It certainly doesn't make too much sense to me to discuss the attested
texts if they are altered in the process without notice to fit Salo's
theory. In an appendix designed to discuss Tolkien's attested texts, Salo
should be doing that rather than just pretending to.


IX. Annotated bibliography

If you are one of the people who wondered "Where the hell do we find all
the stuff these grammar texts refer to?", then the annotated bibliography
is for you. In fact, it is an excellent idea. David Salo describes nicely
where in Tolkien's writings what information can be found, so anyone
looking for the original references can plan his trip to the bookstore
accordingly. This is not unimportant, since there are books in which only
a few names can be found whereas from other sources a wealth of grammar
information can be extracted.

It seems a bit odd that Salo tries to provide corrigenda to the
_Etymologies_ -- while the published texts certainly contain misreadings,
VT 45 and VT 46, edited by Carl F. Hostetter and Patrick H. Wynne, provide
"Addenda and Corrigenda to the _Etymologies_" -- unlike Salo's work, their
work is based on a re-examination of the original manuscripts and not on
theoretical considerations, and therefore is bound to be much more
meaningful. While Salo contends that they still may contain mistakes,
_Vinyar Tengwar_ has a list of errata, so there is no need to make point
out of it.

The book concludes with a review of previous works about Sindarin --
Ruth S. Noel's _The Languages of Tolkien's Middle-Earth_ and Jim Allan's
_An Introduction to Elvish_. Since both books are very outdated, the result
is predictable -- Salo points out a lot of flaws in the identification of
forms that were (at that time) rather mysterious.


X. Summary

Without question, _A Gateway to Sindarin_ is currently the best English
book available on Sindarin. However, given the fact that the only
competitors are Ruth S. Noel's _The Languages of Tolkien's Middle-Earth_
and Jim Allan's _An Introduction to Elvish_, which are both outdated and
inaccurate simply due to a lack of published samples of Sindarin when they
were written, that in itself is not much of an achievement.

Who will profit from the book? It is not for someone seeking to learn
Sindarin and to use it for his own compositions -- it is no language
course, doesn't contain exercises, and (apart from what Tolkien has
written) no continuous texts in Sindarin that would show how the language
could be used. Teaching is not Salo's aim.

It is probably not even an easy resource for someone who is looking for an
introduction to Sindarin without the aim to learn it as a language, due to
the highly technical terms used by Salo -- one has to have more than just
a basic knowledge of linguistic terminology in order to understand some
passages.

(Excerpted data)
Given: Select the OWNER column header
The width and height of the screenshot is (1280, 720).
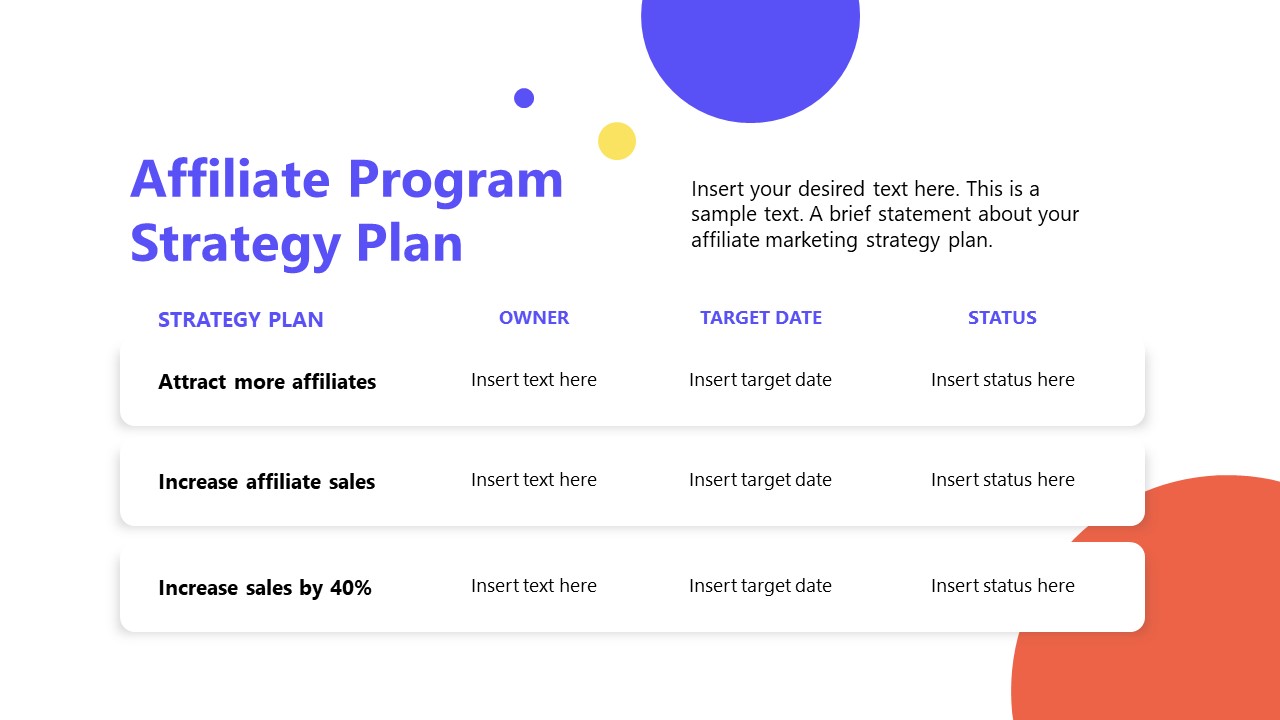Looking at the screenshot, I should point(534,318).
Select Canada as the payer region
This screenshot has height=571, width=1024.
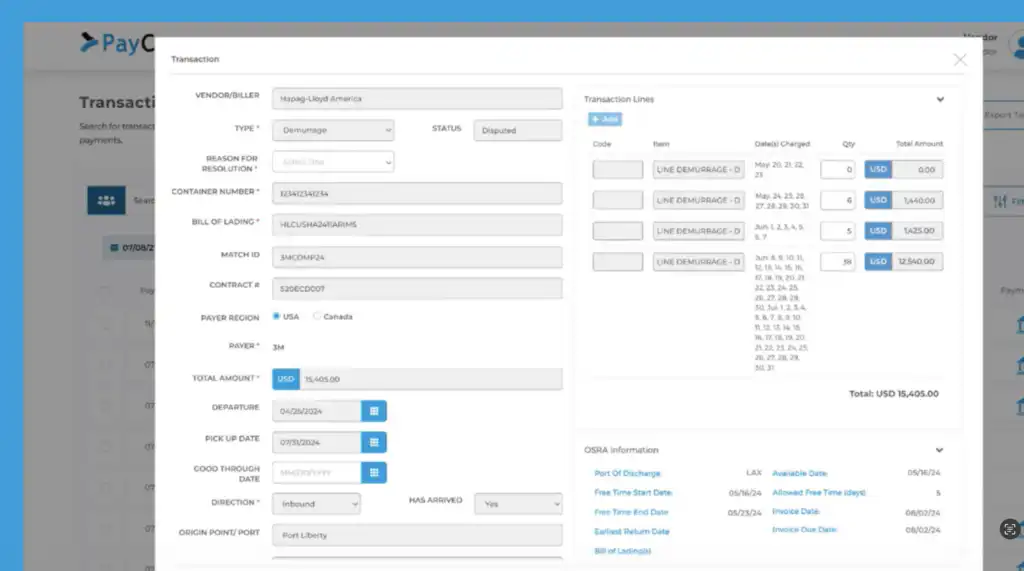click(x=317, y=317)
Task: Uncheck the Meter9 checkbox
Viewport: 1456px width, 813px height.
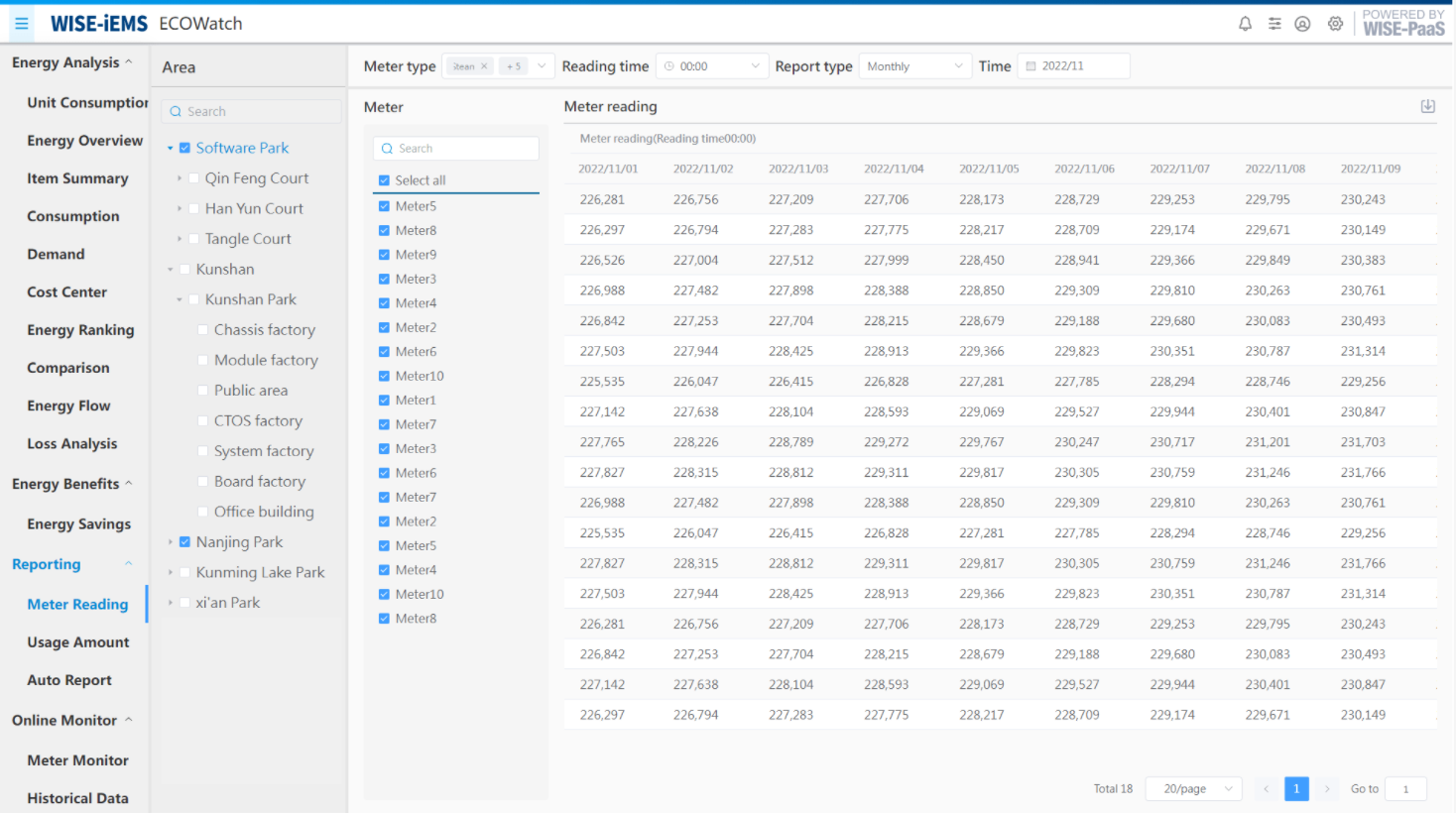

(Exercises)
(a) Rewrite the records as a JSON list of strings, one string per line, from the line containing "Select Canada as the payer region" down to the end of the records, with both ends included. Omit blank lines and leave the pictures out of the answer.
(b) Extend the review of _A Gateway to Sindarin_ by continuing from its last sentence.

(Answers per task)
(a)
[
  "Select Canada as the payer region",
  "This screenshot has height=571, width=1024.",
  "click(x=317, y=317)",
  "Task: Uncheck the Meter9 checkbox",
  "Viewport: 1456px width, 813px height."
]

(b)
It cannot be used as a reference for scholarly studies -- Salo's many
alterations of Tolkien's material, the lack of distinction between
Tolkien-made and Salo-made historic forms, and the inaccuracy in providing
Tolkien's own translations make this impossible -- which is a clear loss.
With a little more effort, a valuable resource could have been produced.
As it is, the only safe option (though time consuming) is to look up
things scattered in Tolkien's original writings -- lists of CE roots, names
and words are useless for scholarly purposes if they do not reproduce the
original sources faithfully.

Given all that, someone with an interest in technical studies of the
language, be it phonology or grammar, will find a lot of interesting ideas
in the book. Unfortunately, the reasoning behind these ideas is never
explained; therefore to get the most out of it one needs both a good
knowledge of the underlying sources and of other secondary literature
discussing Sindarin grammar with Tolkien's writings as starting point.

With a pricetag of $50, my counsel would be to think seriously if one
would like to have the book. For learning the grammar of Sindarin on a
technical level, it is not better than what Ardalambion or other sources
provide for free. For learning how to use the language it is not a
suitable resource (there are likewise various internet resources available
for free for that purpose), and for scholarly studies it cannot be used.

If you have read everything else about Sindarin already -- then get it, it
is interesting and brings some novel aspects.

[1] 'The Past-Tense Verb in the Noldorin of the _Etymologies_' by Carl F.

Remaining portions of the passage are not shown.